**Required work:** Please give everything from the row containing "You are a computer-use agent. Viewport: 1305px" down to the row containing "point(47,304)" as a numbered list, with blank lines left out.

Extracted data entries:
========================================

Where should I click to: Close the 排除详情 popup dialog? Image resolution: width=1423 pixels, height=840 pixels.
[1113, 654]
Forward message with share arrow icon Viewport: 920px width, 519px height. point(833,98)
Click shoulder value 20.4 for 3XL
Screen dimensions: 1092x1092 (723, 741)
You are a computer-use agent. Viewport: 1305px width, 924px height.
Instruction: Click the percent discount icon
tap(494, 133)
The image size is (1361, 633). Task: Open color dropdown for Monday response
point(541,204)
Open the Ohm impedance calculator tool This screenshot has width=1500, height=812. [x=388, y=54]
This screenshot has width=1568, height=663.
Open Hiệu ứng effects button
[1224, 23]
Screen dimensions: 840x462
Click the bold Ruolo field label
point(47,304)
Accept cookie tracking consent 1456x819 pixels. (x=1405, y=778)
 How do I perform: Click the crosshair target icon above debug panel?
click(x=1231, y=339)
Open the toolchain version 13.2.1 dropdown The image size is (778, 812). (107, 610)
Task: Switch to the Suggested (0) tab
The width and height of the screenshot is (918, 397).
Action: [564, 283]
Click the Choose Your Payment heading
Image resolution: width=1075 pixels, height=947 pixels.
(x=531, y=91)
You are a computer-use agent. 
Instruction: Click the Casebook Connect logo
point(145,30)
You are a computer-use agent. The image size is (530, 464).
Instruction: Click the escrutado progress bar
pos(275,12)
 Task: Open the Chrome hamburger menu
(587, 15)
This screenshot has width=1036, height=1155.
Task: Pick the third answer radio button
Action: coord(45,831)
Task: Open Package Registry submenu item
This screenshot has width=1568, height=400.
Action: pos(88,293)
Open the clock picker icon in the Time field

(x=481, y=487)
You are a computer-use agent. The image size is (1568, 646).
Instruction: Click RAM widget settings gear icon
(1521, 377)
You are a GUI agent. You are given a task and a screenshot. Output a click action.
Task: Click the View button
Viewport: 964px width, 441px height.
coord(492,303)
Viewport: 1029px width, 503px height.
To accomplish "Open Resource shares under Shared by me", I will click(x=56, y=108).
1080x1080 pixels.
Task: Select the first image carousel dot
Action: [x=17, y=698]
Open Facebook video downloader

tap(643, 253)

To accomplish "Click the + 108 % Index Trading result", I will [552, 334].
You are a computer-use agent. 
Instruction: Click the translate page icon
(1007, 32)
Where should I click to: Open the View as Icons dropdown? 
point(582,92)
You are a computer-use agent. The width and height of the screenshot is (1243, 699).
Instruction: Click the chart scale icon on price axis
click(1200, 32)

========================================

**Answer to this task:**
1. You are a computer-use agent. Viewport: 1305px width, 924px height.
2. Instruction: Click the percent discount icon
3. tap(494, 133)
4. The image size is (1361, 633). Task: Open color dropdown for Monday response
5. point(541,204)
6. Open the Ohm impedance calculator tool This screenshot has width=1500, height=812. [x=388, y=54]
7. This screenshot has width=1568, height=663.
8. Open Hiệu ứng effects button
9. [1224, 23]
10. Screen dimensions: 840x462
11. Click the bold Ruolo field label
12. point(47,304)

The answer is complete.